_Task item_: Produce as output only the lines below starting at the line with "Given: Open macOS" and continuing through the line with "You are a computer-use agent. The", each one exactly as written.

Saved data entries
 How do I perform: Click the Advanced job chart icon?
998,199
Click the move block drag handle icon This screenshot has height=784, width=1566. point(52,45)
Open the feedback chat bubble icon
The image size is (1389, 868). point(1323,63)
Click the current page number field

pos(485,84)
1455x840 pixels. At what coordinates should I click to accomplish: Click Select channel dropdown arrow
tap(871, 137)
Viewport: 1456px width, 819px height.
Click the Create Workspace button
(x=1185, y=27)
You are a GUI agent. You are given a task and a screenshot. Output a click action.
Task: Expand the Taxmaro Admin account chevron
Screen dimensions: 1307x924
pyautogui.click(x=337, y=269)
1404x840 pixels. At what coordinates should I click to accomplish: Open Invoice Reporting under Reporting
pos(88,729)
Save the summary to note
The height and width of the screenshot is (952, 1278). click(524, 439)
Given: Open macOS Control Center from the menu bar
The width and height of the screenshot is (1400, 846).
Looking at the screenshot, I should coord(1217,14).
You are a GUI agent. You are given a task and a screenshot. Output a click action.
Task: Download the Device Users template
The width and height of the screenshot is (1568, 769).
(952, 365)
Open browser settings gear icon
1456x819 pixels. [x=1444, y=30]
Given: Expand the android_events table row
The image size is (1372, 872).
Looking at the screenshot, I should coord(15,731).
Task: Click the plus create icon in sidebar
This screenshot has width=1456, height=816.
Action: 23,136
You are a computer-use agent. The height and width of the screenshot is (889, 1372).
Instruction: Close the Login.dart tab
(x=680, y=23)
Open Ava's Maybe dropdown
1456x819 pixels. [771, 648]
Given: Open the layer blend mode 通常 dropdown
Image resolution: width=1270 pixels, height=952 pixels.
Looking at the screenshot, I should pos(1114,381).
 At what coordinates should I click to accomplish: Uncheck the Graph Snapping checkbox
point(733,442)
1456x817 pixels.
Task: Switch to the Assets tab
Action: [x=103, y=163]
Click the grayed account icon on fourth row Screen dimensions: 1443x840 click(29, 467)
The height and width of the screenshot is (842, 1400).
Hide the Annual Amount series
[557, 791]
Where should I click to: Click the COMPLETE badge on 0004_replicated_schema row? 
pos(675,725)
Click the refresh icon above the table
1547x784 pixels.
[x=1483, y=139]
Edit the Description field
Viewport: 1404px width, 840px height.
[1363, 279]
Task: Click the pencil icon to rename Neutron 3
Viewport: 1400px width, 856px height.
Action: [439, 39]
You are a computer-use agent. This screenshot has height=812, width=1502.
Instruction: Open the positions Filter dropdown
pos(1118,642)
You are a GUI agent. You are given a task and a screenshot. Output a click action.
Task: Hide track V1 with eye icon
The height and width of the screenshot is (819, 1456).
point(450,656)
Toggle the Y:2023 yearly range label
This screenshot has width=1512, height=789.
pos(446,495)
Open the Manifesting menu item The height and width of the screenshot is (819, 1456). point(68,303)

_Exercise solution_:
Given: Open macOS Control Center from the menu bar
The width and height of the screenshot is (1400, 846).
Looking at the screenshot, I should coord(1217,14).
You are a GUI agent. You are given a task and a screenshot. Output a click action.
Task: Download the Device Users template
The width and height of the screenshot is (1568, 769).
(952, 365)
Open browser settings gear icon
1456x819 pixels. [x=1444, y=30]
Given: Expand the android_events table row
The image size is (1372, 872).
Looking at the screenshot, I should coord(15,731).
Task: Click the plus create icon in sidebar
This screenshot has width=1456, height=816.
Action: 23,136
You are a computer-use agent. The height and width of the screenshot is (889, 1372).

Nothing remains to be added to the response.